Extract to read below:

Hey,

I was going to write a journal entry concluding an episode of the past that I have since not spent time to look back on. After some paragraphs of writing, I scrapped what I had written because I felt that the tone was not recognisable with what I prefer my message to sound like. To put very simply, I felt the writing was going to progress towards judging others, and that a whole section would be filled up just with pointless mentioning of who did what and why.

But, I want to be wiser and to be mature: I can only speak for and of myself, I have no business describing or assessing others. This is the concluding lesson I arrive at from pondering over whether to divulge into a past episode from my memories.

It is not becoming of an individual who desires to be self-contained to waste energy and time holding onto any old negative emotions. Even though I read this once many years back, it still reaches my thoughts every now and again, Bruce Lee’s saying:

All problems are brought into this world, just drop them.

No matter what, in life the trick is to keep breathing.

One further remark I will make is this: the only comparison I can make and effectively gain something from is evaluating how I compare to myself from before. The way I see it is, if I find myself sufficient or lacking in a regard, it is either due to my persistence to push myself or my disregard to discipline myself during times where I lower my focus.

End of Extract to read.

▶ Problem 1:
Answer these about the journal note:
(a) Why did the writer scrap the first paragraphs of the draft?
(b) Whose saying does the writer quote?
(c) What is the only comparison the writer says can yield something useful?
▶ Problem 2:
Copy the stretch of the journal note from "But, I want" through "just drop them.".

Entries shown below:

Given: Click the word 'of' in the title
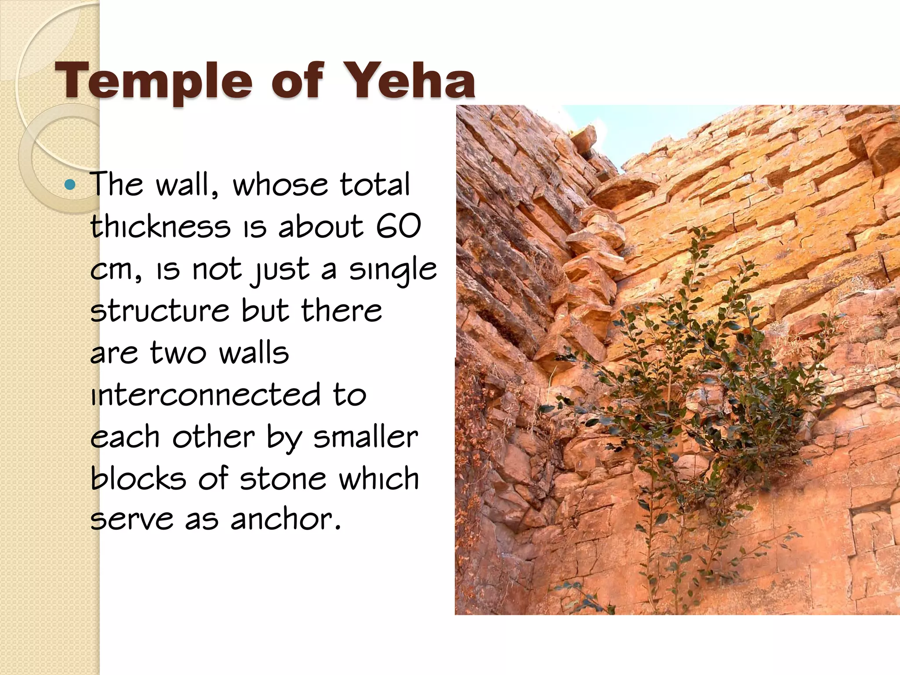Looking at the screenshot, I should click(x=297, y=80).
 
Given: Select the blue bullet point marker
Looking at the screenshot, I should click(x=70, y=184).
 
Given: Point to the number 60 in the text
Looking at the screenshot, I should click(x=398, y=227).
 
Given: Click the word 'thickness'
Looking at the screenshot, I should click(x=160, y=227).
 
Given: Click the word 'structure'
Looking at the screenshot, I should click(x=160, y=311).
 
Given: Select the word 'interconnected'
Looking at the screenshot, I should click(x=205, y=394).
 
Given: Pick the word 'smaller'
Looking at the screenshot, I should click(x=365, y=437).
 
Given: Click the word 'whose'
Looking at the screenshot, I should click(x=279, y=185).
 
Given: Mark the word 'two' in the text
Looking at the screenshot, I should click(x=178, y=353).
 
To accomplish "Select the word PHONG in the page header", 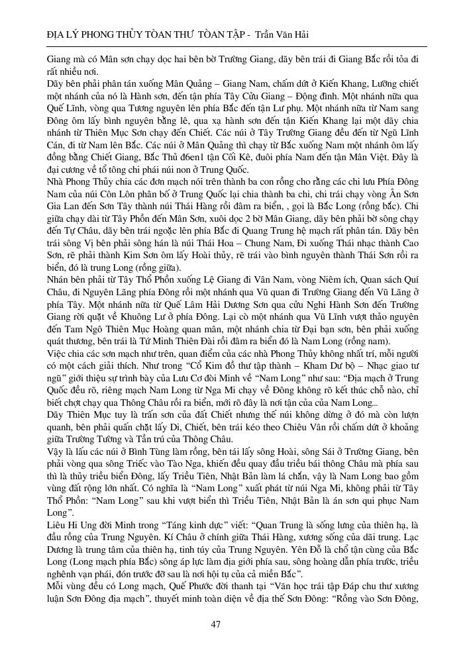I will (86, 34).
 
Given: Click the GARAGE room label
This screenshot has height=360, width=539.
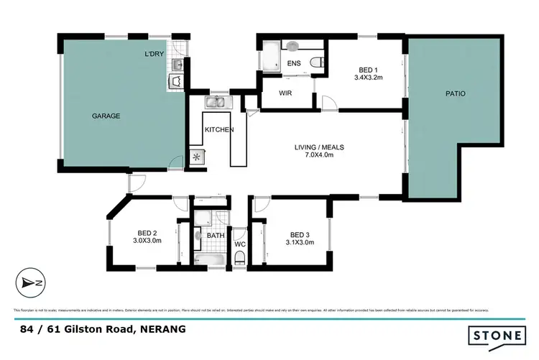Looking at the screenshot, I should [x=106, y=116].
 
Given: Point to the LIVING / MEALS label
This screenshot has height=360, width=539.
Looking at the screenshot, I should [x=320, y=147].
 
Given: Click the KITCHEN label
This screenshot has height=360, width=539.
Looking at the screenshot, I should [x=218, y=129].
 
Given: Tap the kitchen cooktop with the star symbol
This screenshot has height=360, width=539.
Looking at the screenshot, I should [x=195, y=155].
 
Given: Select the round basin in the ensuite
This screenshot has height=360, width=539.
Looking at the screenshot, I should [x=292, y=46].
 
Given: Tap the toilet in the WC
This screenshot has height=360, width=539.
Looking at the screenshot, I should [x=239, y=260].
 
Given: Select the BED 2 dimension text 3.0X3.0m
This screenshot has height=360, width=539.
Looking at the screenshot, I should [x=147, y=241].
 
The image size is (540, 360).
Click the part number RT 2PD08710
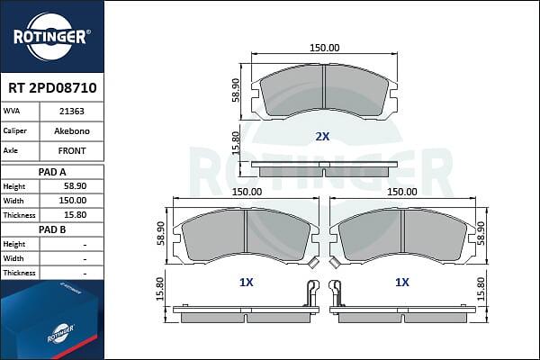click(x=52, y=88)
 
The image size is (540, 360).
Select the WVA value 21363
click(x=72, y=112)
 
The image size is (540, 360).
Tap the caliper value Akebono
click(x=72, y=130)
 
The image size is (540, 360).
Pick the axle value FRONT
click(x=72, y=151)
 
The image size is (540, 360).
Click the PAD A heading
click(x=52, y=172)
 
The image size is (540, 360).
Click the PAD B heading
click(x=52, y=230)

End of Entries shown.

▶ Your solution 1:
(a) The tone didn't match how the writer wanted the message to sound, and the writing seemed headed toward judging others.
(b) Bruce Lee's.
(c) Evaluating how the writer compares to their own former self.

▶ Your solution 2:
But, I want to be wiser and to be mature: I can only speak for and of myself, I have no business describing or assessing others. This is the concluding lesson I arrive at from pondering over whether to divulge into a past episode from my memories.

It is not becoming of an individual who desires to be self-contained to waste energy and time holding onto any old negative emotions. Even though I read this once many years back, it still reaches my thoughts every now and again, Bruce Lee’s saying:

All problems are brought into this world, just drop them.